Broadly, management approaches to lipodystrophy depend on the current assumptions of ætiology (cause). The approaches tend to be dictated at present by ‘fashion’ and perhaps ‘marketing’ rather than fact and science. The risk versus benefit of these approaches have not been tested so individuals switching must consider that they may risk their long-term HIV management in exchange for an uncertain outcome with regard to their lipodystrophy. Switching is therefore best evaluated within clinical trials.

Current approaches include:

• Assume PI ætiology (cause) Switch to NNRTI/Triple NA regimen
• Assume Thymidine (AZT, d4T) analogue ætiology Switch to ddI, ABC based regimen
• Assume NA (nuke) ætiology switch to PI + NNRTI regimen
• Assume Cytokine ætiology Use SIT/pulse therapy, consider loose viral control
• Assume Multifactorial Treat individual manifestations
• Assume Adipocyte Apoptosis use Rosiglitazone.

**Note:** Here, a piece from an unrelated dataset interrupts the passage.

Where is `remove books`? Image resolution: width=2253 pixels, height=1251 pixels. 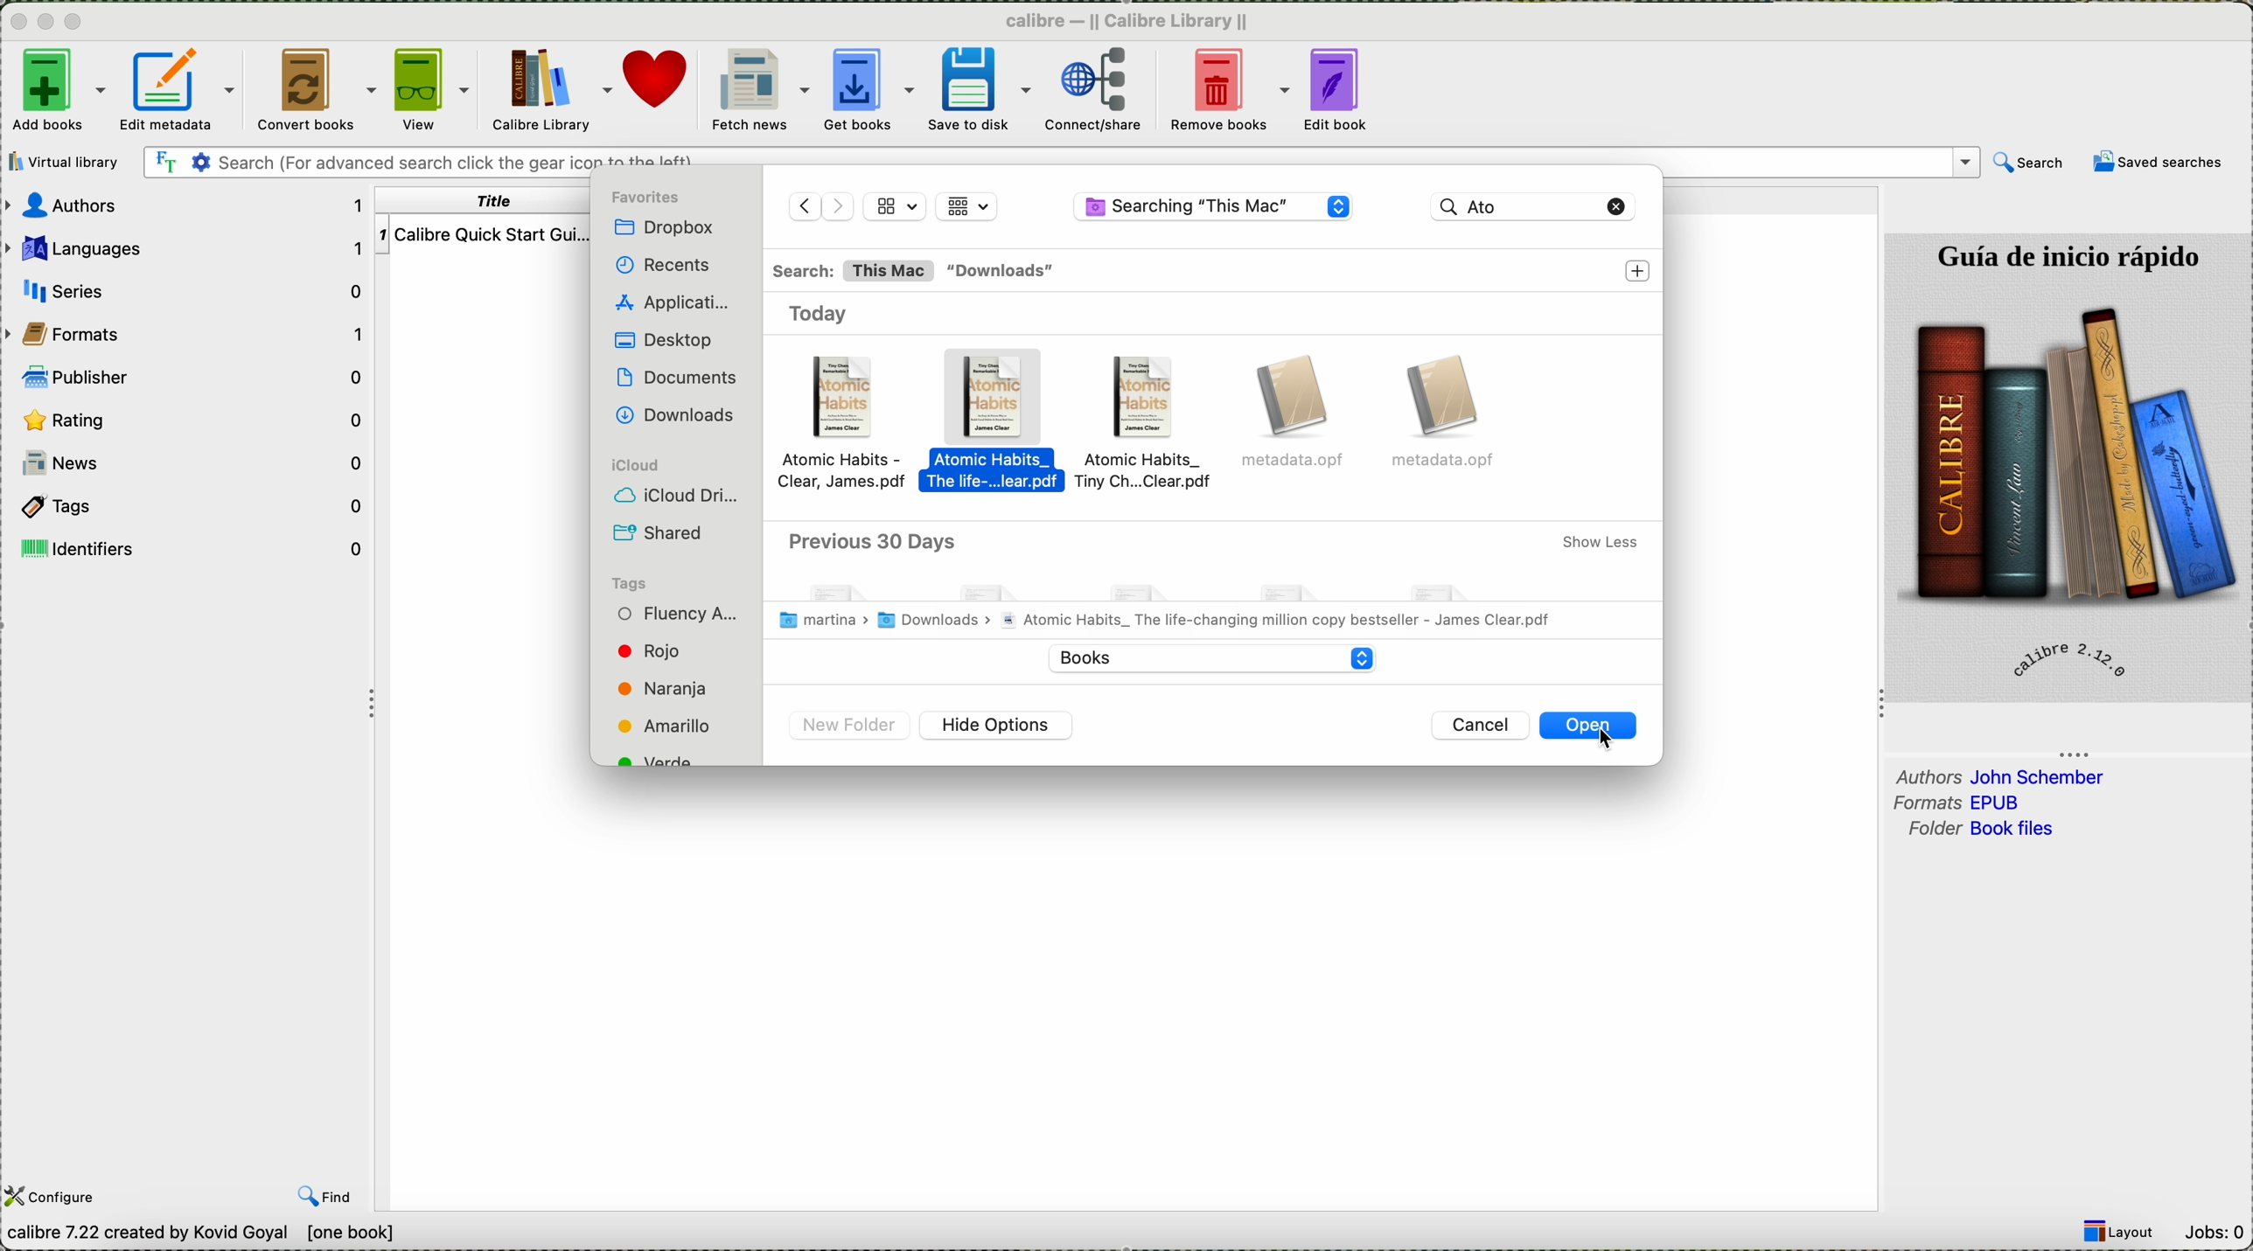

Similarly, adding new agents in to the regimen risks interactions with the antiretrovirals, side effects and toxicities from the new drugs and often only addresses one aspect of the syndrome, for example cholesterol elevation, rather than addressing why the problem has arisen. This may be analogous to the old lady who swallowed the fly who then swallowed a spider to catch the fly and finished up swallowing more and more things to deal with the consequences of the last thing she swallowed. Coughing up the fly would have been a better solution. Ultimately, addressing the root cause of lipodystrophy will help provide the answers to management. Only recently have we begun to dig for that root.